=== Problem details ===
Every entry that follows should be output exactly, and every image in it left out.

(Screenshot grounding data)
· · · · · · ·
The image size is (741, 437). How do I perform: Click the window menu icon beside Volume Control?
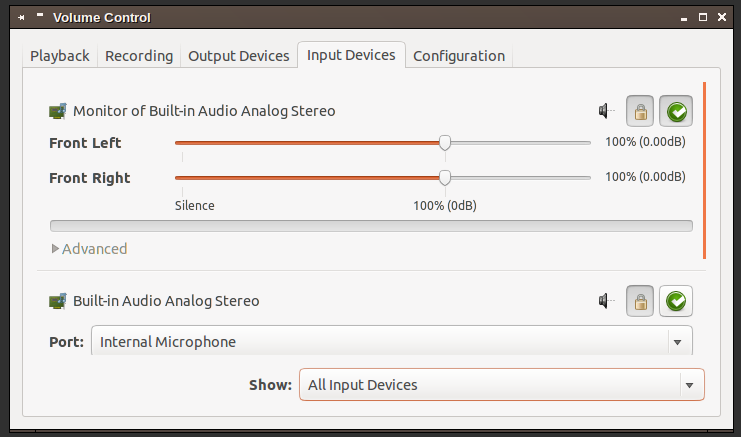click(x=38, y=17)
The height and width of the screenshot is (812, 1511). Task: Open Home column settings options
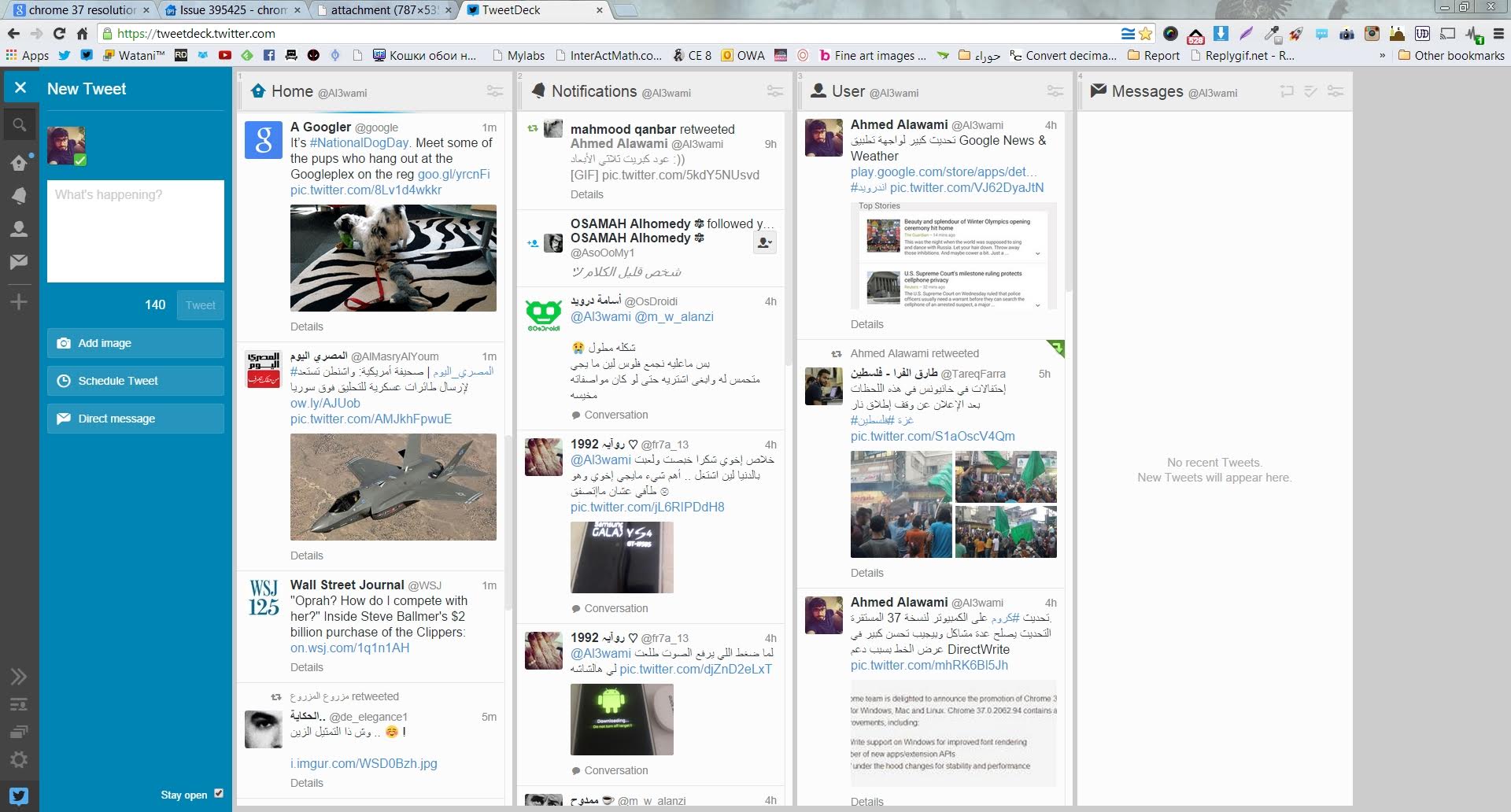pos(494,92)
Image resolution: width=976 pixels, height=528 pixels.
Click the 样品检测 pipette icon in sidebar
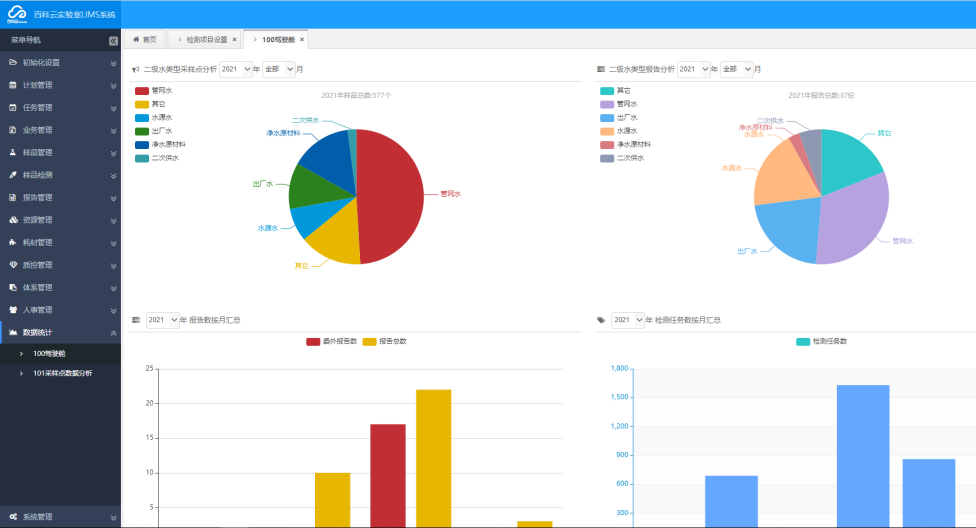pyautogui.click(x=13, y=175)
· · · · · · ·
=== Exercise result ===
The image size is (741, 437). How do I perform: Click the window menu icon beside Volume Control?
click(x=38, y=17)
The height and width of the screenshot is (812, 1511). Task: Open Home column settings options
pos(494,92)
Image resolution: width=976 pixels, height=528 pixels.
Click the 样品检测 pipette icon in sidebar
pyautogui.click(x=13, y=175)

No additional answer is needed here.